Читаем Ядро ореха. Распад ядра полностью

Повесть построена как бы по двум эстетическим рядам. С одной стороны — непременная юлиан-семеновская экзотика. Заполярье, вьюги, смертельно опасные полеты. Лаконичная отрывистость письма. Романтика. С другой стороны — система диалогов, в которых подробно декларируется нравственная программа. В этой программе Юл. Семенов, подобно автору «Коллег», демонстративно подчеркивает неприятие всего, что связано с культом личности. Как и Аксенов, он не любит «словес», и его мужественные герои говорят тихо, спокойно и сдержанно. Как и Аксенов, он терпеть не может «явного благополучия» и не очень-то доверяет «красавчикам» — ему больше по душе грубоватая надежность… Как и Аксенов, он литаврам предпочитает гитару, и песни у его героев «спокойные и мужественные», а всего лучше — это когда «мужчины поют колыбельную песню». Юл. Семенов идет даже несколько дальше Аксенова. Он позволяет себе коснуться некоторых конкретно-исторических деталей. В повести Юл. Семенова действуют полярные летчики, один из которых был другом, а другой — сыном незаконно расстрелянного в 1937 году полярника. Наши герои живо обсуждают эти острые темы, они возбужденно заявляют, что молодому поколению надо сказать всю правду и т. д.

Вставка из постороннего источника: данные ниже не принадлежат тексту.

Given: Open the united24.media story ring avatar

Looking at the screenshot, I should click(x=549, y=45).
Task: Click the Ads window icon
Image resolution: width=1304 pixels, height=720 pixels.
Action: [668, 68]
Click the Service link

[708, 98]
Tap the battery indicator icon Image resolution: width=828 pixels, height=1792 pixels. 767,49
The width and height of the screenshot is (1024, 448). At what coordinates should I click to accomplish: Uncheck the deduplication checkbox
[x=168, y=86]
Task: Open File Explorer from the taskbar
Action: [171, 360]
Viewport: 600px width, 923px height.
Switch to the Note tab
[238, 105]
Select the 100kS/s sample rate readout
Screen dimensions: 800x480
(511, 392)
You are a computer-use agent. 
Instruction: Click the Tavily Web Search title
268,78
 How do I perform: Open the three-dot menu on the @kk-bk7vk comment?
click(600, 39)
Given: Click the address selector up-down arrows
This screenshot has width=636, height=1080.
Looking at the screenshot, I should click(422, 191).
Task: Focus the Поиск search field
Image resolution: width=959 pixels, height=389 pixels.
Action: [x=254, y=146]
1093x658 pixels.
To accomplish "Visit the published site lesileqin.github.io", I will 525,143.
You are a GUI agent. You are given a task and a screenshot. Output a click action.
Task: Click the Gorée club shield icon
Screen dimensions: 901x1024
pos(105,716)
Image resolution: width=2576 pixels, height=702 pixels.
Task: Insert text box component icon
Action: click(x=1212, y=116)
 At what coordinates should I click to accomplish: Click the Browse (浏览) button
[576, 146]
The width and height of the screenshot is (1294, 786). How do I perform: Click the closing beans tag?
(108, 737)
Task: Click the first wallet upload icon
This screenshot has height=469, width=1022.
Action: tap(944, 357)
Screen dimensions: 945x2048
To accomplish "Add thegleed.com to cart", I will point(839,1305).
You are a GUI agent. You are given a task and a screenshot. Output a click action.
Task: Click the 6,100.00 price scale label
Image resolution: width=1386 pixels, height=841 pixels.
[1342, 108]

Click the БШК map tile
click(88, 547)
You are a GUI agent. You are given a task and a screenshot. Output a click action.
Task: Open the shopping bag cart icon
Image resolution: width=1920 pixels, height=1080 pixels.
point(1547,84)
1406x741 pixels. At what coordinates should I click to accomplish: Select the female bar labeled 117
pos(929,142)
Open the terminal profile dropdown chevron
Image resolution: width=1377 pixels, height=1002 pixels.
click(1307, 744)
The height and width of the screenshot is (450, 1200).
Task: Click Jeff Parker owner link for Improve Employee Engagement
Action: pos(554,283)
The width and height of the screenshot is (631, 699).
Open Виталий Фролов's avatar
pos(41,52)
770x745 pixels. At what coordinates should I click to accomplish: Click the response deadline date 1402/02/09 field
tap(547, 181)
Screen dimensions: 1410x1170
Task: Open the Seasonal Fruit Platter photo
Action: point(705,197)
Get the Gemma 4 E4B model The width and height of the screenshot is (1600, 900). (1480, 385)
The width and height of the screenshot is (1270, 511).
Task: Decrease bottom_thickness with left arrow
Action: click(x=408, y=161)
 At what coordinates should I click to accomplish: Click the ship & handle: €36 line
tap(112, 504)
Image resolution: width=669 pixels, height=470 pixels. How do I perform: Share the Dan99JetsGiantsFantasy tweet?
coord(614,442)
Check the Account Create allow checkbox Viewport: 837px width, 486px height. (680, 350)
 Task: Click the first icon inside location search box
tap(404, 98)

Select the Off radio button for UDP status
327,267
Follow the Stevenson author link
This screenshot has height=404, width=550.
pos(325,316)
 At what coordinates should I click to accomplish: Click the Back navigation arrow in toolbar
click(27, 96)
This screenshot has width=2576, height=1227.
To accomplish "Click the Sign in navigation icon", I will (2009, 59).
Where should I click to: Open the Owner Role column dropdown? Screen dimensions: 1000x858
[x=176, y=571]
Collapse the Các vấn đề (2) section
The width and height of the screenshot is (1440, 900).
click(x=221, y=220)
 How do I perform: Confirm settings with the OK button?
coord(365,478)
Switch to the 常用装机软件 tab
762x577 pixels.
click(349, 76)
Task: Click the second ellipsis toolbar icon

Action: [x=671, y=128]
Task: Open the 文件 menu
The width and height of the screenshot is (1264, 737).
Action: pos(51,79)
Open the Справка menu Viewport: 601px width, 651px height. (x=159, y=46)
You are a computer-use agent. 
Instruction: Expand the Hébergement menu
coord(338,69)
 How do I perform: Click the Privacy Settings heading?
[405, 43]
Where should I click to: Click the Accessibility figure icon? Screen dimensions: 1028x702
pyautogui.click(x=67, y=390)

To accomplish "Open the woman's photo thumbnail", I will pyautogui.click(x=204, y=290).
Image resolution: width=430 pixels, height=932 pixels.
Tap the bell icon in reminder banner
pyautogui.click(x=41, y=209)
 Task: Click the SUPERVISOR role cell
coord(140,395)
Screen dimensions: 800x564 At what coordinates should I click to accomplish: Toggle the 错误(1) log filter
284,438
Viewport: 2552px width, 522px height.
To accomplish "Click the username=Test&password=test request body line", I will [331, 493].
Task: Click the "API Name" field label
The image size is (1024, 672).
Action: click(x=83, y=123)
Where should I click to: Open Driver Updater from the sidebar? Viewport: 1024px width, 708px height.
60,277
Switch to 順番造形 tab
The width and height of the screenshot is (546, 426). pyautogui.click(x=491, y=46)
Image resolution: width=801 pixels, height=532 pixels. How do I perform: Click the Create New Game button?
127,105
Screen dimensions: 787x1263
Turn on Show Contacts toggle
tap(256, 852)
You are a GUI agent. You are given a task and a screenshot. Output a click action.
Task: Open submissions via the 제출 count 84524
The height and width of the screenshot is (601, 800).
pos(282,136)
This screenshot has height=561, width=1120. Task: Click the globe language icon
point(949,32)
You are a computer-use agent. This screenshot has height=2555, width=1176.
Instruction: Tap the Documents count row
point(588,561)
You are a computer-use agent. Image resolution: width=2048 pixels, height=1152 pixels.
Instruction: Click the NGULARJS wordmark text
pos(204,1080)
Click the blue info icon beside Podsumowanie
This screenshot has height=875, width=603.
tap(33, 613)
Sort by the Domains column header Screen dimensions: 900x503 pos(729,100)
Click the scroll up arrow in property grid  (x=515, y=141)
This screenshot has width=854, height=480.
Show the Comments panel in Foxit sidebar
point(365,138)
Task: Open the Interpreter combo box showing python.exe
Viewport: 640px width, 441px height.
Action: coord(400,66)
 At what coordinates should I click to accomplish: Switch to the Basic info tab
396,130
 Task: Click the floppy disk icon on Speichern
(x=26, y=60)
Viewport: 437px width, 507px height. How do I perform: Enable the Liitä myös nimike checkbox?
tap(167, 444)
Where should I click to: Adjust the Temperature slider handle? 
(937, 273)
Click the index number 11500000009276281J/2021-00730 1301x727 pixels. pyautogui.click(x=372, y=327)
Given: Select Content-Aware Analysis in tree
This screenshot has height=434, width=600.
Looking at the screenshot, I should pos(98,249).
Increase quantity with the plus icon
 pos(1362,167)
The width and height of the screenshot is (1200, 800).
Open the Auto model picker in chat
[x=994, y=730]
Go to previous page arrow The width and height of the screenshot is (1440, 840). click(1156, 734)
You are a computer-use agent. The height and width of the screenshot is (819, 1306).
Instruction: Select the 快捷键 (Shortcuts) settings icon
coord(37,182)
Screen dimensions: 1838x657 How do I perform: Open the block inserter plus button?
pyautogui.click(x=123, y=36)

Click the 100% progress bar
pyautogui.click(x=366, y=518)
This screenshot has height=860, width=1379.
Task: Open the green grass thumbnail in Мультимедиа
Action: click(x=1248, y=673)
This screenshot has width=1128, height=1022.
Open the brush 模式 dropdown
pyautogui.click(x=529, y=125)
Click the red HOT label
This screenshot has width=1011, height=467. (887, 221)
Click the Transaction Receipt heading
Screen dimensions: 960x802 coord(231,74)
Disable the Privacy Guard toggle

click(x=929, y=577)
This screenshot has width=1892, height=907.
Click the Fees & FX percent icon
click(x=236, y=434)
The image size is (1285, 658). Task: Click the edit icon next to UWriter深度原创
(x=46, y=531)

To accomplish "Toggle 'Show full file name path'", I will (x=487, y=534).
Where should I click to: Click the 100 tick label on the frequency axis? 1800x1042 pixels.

Нравственная программа, которую рисуют себе герои Юлиана Семенова, сильно отличается — на первый взгляд — от смятенного и неуверенного максимализма исповедовавшихся мальчиков. Семеновские герои не мучаются гамлетовским вопросом: кому ты нужен? — они «люди категорического склада характера» и знают, чего хотят. Они не намерены покорно «растворяться» во имя будущего, они предпочитают быть сильными. Сильный мужчина — вот герой Семенова. Сильный мужчина, который может «дать пощечину за дело» и, понятно, никого никогда «не обидит» (заметим кстати, что пощечины от этого сильного мужчины нередко достаются женщинам, что, однако, лишь усиливает их восхищение его справедливостью). А самое главное для такого мужчины — «УВЕРЕННО ЖЕЛАТЬ». Юлиан Семенов пишет эти слова вот так же крупно, вкладывая в них особый магнетизм: если желать так вот СИЛЬНО И УВЕРЕННО — «сбывается желаемое».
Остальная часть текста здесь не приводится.